Open williamhyin opened 2 years ago

williamhyin commented 2 years ago

Hi ,

I am trying to train distance_semantic_detection_motion model based on default params.yaml. But the training process stopped after 1 epochs always. There is no error reported, the training process did not move, all the gpu-utils are 0%. I was using DP multi-gpu training setting, because single gpu v100 cannot fulfill batch size 22.

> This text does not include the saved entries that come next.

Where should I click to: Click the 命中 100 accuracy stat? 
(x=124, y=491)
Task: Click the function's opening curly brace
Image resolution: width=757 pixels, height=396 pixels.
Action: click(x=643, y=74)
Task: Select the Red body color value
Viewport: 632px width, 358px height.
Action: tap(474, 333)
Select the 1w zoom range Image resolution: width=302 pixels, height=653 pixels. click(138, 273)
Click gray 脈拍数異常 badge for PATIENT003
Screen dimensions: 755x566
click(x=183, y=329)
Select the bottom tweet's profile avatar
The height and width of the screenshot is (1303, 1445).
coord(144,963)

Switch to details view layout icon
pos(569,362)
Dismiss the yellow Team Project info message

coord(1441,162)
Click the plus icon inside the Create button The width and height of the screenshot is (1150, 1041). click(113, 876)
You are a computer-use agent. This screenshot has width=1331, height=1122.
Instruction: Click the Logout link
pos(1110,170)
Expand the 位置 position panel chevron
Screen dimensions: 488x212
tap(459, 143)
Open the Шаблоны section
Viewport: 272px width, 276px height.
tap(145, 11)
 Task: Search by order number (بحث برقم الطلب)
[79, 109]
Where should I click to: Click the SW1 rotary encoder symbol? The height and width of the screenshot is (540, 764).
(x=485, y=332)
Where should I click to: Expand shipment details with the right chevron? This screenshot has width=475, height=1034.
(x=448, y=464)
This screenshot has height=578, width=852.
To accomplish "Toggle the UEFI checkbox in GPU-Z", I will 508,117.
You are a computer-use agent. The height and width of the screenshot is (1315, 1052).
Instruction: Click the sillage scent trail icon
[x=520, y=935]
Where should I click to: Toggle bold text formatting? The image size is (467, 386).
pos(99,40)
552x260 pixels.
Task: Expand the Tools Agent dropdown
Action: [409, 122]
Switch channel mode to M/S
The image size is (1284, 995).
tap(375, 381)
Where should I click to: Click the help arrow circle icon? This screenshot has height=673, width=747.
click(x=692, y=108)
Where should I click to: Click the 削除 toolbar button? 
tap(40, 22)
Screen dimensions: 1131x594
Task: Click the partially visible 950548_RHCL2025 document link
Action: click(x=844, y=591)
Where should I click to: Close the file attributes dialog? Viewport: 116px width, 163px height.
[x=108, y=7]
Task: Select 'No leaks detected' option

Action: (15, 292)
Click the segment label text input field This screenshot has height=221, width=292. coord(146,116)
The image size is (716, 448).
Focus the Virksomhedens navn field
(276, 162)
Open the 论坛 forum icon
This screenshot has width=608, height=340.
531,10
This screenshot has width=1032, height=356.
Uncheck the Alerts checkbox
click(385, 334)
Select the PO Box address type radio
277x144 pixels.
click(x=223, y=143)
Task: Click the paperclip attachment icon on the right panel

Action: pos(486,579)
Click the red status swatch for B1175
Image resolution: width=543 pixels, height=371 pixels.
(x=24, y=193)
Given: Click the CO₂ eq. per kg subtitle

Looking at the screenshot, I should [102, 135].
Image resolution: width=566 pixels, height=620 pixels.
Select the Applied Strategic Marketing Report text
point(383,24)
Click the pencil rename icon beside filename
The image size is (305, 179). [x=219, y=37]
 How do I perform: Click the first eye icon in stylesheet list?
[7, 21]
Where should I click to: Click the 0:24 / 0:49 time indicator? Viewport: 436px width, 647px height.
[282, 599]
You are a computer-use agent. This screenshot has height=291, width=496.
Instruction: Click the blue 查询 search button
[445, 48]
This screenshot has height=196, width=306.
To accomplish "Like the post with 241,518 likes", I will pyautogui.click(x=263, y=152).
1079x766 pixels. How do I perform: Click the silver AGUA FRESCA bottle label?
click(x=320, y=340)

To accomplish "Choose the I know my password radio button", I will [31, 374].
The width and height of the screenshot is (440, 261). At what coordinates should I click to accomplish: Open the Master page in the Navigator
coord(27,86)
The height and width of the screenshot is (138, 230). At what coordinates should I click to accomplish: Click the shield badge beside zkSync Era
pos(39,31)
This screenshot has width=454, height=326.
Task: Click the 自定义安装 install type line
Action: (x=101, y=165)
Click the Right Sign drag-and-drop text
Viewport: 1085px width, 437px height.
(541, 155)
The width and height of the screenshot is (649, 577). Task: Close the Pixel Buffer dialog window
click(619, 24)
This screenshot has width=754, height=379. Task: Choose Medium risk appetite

Problem: epoch 0 | batch 0 | current lr 0.0001 | examples/s: 0.6 | loss: 215.47714 | time elapsed: 00h00m51s | time| CPU/GPU time: 8.8s/35.0s epoch 0 | batch 300 | current lr 0.0001 | examples/s: 12.8 | loss: 20.83787 | time elapsed: 00h09m49s | time CPU/GPU time: 0.1s/529.1s [W pthreadpool-cpp.cc:90] Warning: Leaking Caffe2 thread-pool after fork. (function pthreadpool) [W pthreadpool-cpp.cc:90] Warning: Leaking Caffe2 thread-pool after fork. (function pthreadpool) [W pthreadpool-cpp.cc:90] Warning: Leaking Caffe2 thread-pool after fork. (function pthreadpool) [W pthreadpool-cpp.cc:90] Warning: Leaking Caffe2 thread-pool after fork. (function pthreadpool) [W pthreadpool-cpp.cc:90] Warning: Leaking Caffe2 thread-pool after fork. (function pthreadpool) [W pthreadpool-cpp.cc:90] Warning: Leaking Caffe2 thread-pool after fork. (function pthreadpool) epoch 0 | Semantic IoU: 0.349 => Saving semantic segmentation model weights with mean_iou of 0.349 at step 300 on 0 epoch. [W pthreadpool-cpp.cc:90] Warning: Leaking Caffe2 thread-pool after fork. (function pthreadpool) [W pthreadpool-cpp.cc:90] Warning: Leaking Caffe2 thread-pool after fork. (function pthreadpool) [W pthreadpool-cpp.cc:90] Warning: Leaking Caffe2 thread-pool after fork. (function pthreadpool) [W pthreadpool-cpp.cc:90] Warning: Leaking Caffe2 thread-pool after fork. (function pthreadpool) [W pthreadpool-cpp.cc:90] Warning: Leaking Caffe2 thread-pool after fork. (function pthreadpool) [W pthreadpool-cpp.cc:90] Warning: Leaking Caffe2 thread-pool after fork. (function pthreadpool) => Saving detection model weights with mean_AP of 0.010 at step 300 on 0 epoch. => meanAP per class in order: [0.03, 0.0, 0.0] => Detection val mAP 0.010 [W pthreadpool-cpp.cc:90] Warning: Leaking Caffe2 thread-pool after fork. (function pthreadpool) [W pthreadpool-cpp.cc:90] Warning: Leaking Caffe2 thread-pool after fork. (function pthreadpool) [W pthreadpool-cpp.cc:90] Warning: Leaking Caffe2 thread-pool after fork. (function pthreadpool) [W pthreadpool-cpp.cc:90] Warning: Leaking Caffe2 thread-pool after fork. (function pthreadpool) [W pthreadpool-cpp.cc:90] Warning: Leaking Caffe2 thread-pool after fork. (function pthreadpool) [W pthreadpool-cpp.cc:90] Warning: Leaking Caffe2 thread-pool after fork. (function pthreadpool) epoch 0 | Motion IoU: 0.524 => Saving motion model weights with mean_iou of 0.524 at step 300 on 0 epoch.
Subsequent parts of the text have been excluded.